Встал и пошел в направлении променада. Бары там явно были открыты, двери распахнуты настежь, и это реально удача. Мне еще в Барселоне позарез надо было выпить, а уж теперь-то тем более. Интересно, у них тут пункт обмена валюты имеется? Или, как в большинстве наших баров, просто любые деньги берут?
Этот вопрос он задал прямо с порога такой деловой. Бармен, скучавший за стойкой в совершенно пустом заведении, адресовал ему взгляд, полный удивления и сочувствия.
Какая валюта? Зачем? Здесь же только для мертвых. Пляжи живых начинаются примерно в пяти километрах отсюда. Ну вы и забрели! Что-то случилось? У вас такое лицо, словно в море тонули, хотя одежда сухая. Вам точно срочно надо чего-нибудь крепкого. Давайте я из своих запасов вас угощу.
Эдо не стал отказываться. Просто сказал: «Спасибо». А спрашивать про город уже не имело смысла. Во-первых, если бары для мертвых, значит сто пудов Элливаль, такого нигде больше нет. А во-вторых, он только сейчас осознал, что спросил про деньги на доимперском. И бармен ему на доимперском ответил. И он понял ответ. Ни хрена себе, что творится. Язык, который выучил в школе, напрочь забыл на Другой Стороне, и теперь только теоретически, с чужих слов знал о его существовании, внезапно вспомнился сам.
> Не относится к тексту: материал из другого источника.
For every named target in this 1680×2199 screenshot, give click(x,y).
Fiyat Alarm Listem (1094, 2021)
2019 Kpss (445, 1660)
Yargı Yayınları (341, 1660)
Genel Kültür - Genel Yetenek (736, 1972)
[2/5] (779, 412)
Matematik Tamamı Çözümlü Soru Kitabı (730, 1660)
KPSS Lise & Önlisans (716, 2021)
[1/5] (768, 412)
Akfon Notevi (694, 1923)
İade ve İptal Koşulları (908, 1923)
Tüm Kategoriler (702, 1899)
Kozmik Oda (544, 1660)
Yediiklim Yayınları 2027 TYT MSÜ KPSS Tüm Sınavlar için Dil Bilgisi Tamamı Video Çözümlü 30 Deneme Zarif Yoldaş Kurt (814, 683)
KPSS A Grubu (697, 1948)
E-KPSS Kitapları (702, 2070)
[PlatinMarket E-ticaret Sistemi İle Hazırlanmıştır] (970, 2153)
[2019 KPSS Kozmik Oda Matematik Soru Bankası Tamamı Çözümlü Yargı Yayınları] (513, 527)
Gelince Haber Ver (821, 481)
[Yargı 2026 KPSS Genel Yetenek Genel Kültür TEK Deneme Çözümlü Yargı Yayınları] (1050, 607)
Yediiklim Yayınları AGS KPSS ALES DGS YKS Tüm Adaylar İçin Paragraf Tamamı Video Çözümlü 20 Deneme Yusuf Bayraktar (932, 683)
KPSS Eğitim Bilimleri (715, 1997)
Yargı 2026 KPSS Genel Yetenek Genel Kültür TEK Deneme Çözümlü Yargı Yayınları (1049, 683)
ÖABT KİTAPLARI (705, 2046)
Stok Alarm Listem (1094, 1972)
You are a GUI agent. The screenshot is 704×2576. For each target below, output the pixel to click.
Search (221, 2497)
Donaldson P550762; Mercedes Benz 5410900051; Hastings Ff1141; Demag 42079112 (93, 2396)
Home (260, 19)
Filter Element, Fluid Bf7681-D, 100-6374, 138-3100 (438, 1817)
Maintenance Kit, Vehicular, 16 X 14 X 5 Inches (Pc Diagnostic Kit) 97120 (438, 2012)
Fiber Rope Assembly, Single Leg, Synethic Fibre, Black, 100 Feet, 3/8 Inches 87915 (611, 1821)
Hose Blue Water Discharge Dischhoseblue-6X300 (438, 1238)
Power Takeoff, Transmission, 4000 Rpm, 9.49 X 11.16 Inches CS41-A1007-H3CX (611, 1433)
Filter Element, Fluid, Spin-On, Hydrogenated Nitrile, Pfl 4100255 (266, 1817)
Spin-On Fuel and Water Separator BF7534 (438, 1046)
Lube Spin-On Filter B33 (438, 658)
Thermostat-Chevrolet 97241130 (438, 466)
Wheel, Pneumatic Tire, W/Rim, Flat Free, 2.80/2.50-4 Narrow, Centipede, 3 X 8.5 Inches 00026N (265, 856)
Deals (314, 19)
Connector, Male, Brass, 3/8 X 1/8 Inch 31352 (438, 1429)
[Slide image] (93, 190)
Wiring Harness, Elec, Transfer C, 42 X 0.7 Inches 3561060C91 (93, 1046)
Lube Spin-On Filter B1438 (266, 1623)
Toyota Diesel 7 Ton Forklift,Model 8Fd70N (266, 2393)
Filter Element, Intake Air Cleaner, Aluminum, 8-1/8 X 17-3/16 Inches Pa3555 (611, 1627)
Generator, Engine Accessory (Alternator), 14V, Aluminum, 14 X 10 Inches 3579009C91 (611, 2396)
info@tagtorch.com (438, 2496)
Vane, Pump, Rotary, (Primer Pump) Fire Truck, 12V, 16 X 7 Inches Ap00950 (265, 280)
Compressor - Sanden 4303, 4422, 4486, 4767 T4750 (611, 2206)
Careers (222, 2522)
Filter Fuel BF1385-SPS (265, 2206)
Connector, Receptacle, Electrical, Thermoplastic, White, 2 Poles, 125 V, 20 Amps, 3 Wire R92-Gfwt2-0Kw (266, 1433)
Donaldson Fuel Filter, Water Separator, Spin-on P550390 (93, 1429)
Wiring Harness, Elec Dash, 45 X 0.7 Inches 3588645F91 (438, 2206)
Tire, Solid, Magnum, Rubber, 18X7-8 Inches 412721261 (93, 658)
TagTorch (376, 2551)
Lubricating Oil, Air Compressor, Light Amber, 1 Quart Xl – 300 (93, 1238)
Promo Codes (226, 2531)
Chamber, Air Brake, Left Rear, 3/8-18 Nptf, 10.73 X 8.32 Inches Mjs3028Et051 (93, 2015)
В Элливале до сих пор говорят на древнем языке, который до воцарения хаоса был общим для всех. В эпоху Исчезающих Империй его почти везде позабыли, точнее, разучились использовать и перешли кто на языки соседей с Другой Стороны, кто на спонтанно возникавшие в ту эпоху новые языки, которые нынешние лингвисты выделяют в так называемую «хаотическую группу», а учат под воздействием специальных психотропных веществ, иначе мозг современного человека эту информацию не усваивает. И только в Элливале и на Черном Севере, почти не затронутых хаосом, сохранилась классическая доимперская речь.
В отличие от Старого Жреческого, доимперский язык Эдо учил старательно, ради будущих путешествий на Север, в Кровавые горы, и собственно в Элливаль. Доимперский все учат с детства, в рамках школьной программы, потому что он язык общего прошлого, как ни крути, основа основ. Доимперский еще и очень легко усваивается прочтешь впервые главу учебника, и сразу кажется, всегда это знал. Некоторые продвинутые лингвисты считают, что древний язык принадлежит не столько людям, сколько самой реальности, знание как бы разлито в воздухе, учеба нужна в основном для настройки внимания, чтобы это знание из воздуха брать.
Когда они с Тони впервые отправились в Элливаль, официальная версия для домашних была «подтянуть доимперский язык». На самом деле, конечно, ничего никуда подтягивать они не планировали, не собирались зубрить, но на месте с удивлением обнаружили, что не соврали. «Подтянуть» это еще слабо сказано. Тут как будто сама земля тебе помогает. Даже если в школе учился еле-еле на тройки, в Элливале мгновенно как местный заговоришь. Специально ничего не учили, только болтали с местными, но домой после этой практики вернулись отличниками, даже Тони на своем историческом сложнейшие сочинения на доимперском без единой ошибки писал.
Бармен протянул ему рюмку травянисто-зеленой жидкости. Выпил залпом и чуть не взорвался, такая крепкая оказалась. Спасибо, что нашелся стакан воды этот ужас запить.
Что это было? спросил Эдо, ощущая, как по всему телу разливается не тепло, как обычно от выпивки, а восхитительное спокойствие, за которое если в принципе знать, что такое бывает душу можно продать.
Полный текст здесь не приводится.